The book was written in the 1960s and obviously it describes a Greece that has changed a great deal. I recently started reading 'City of Djinns' by William Dalrymple but stopped as I realised that his description of India was already outdated. So travel books can age well or badly. 'Roumeli' does not age all that well but PLF's style is unsurpassed, provided you can handle the abstruse vocabulary.

Saturday 2 July 2011

Country Driving - A Chinese Road Trip by Peter Hessler

Unlike many books I read, this one is about something I have studied for many years and can occasionally claim (often with far too little justification) some familiarity, namely China.
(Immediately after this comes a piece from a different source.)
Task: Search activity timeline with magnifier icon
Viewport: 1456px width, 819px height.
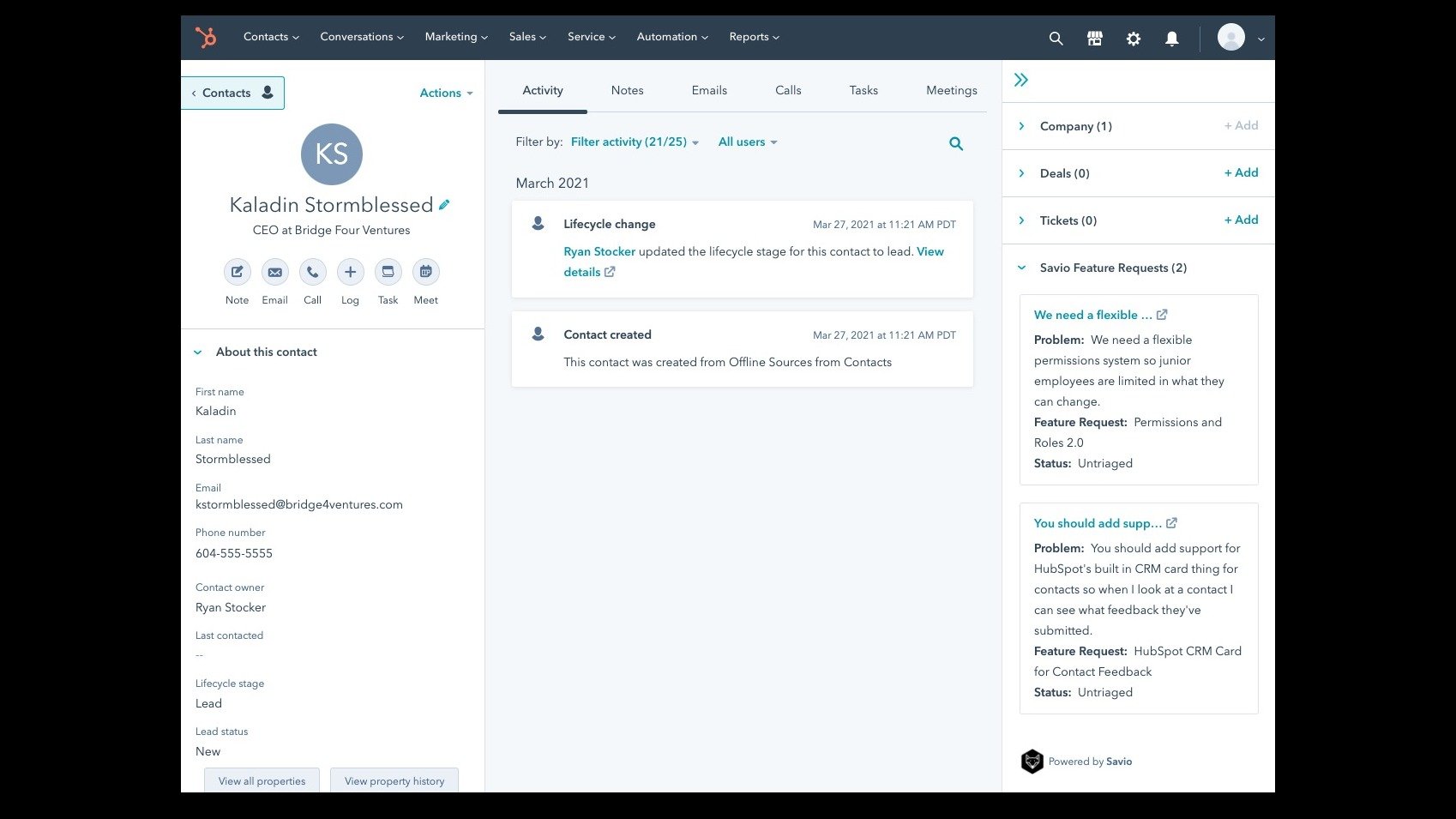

My degree is in Chinese and I lived in China as a student in 1983/84, long before the opening up and reforms initiated by Deng Xiaoping a few years earlier had really begun to bite. I have read a lot of books about China and Chinese society.
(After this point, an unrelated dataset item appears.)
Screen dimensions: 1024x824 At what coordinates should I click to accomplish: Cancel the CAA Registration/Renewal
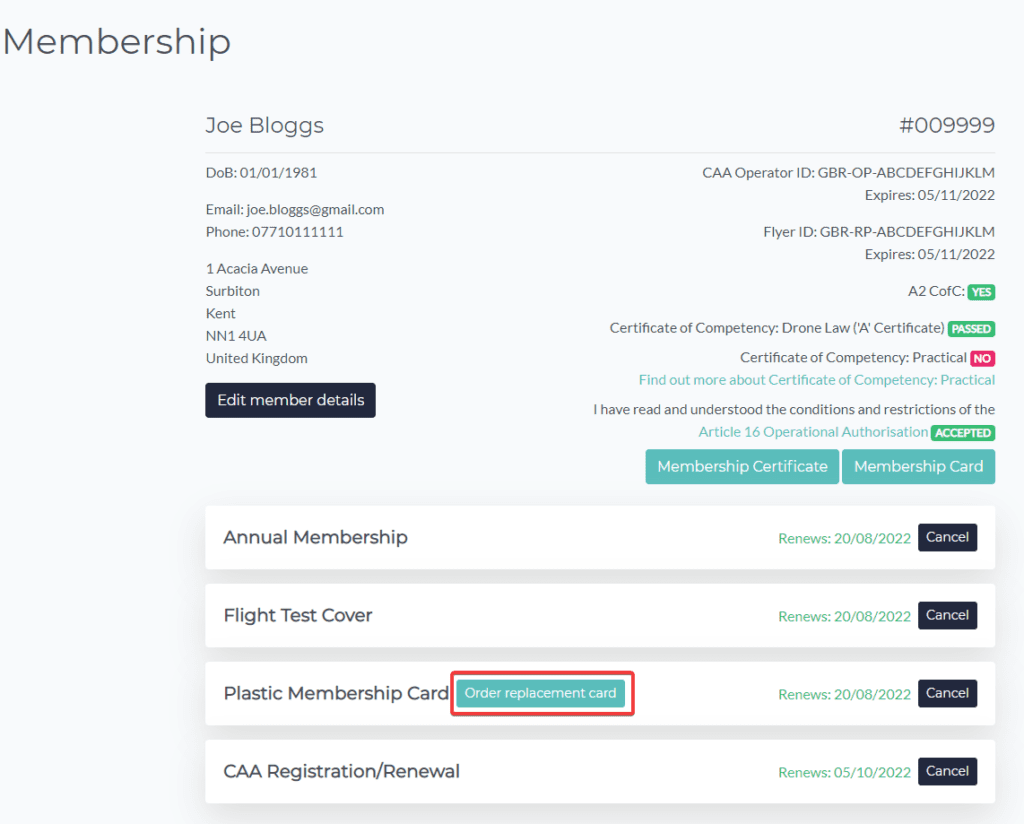click(x=947, y=771)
This is without doubt one of the best. Hessler is a journalist on the New Yorker and he writes with an easy, humorous style. But what really makes the book stand out for this reader is that he brings the westerner's eye to bear with humanity and empathy but also with scepticism; in other words, with exactly the mix that most intelligent observers like to think they employ. But he really does it.

I have spent the best part of 30 years learning Chinese and I am still in the foothills of the language. Hessler  clearly has an impressive grasp of the language, even allowing for the narrative requirement to interpret meaning sometimes where a precise and perfect understanding of every nuance of language is missing. But that is part of the book's appeal - he makes no pretence, as some have done, of getting 'inside the Chinese mind'. He just writes as he finds.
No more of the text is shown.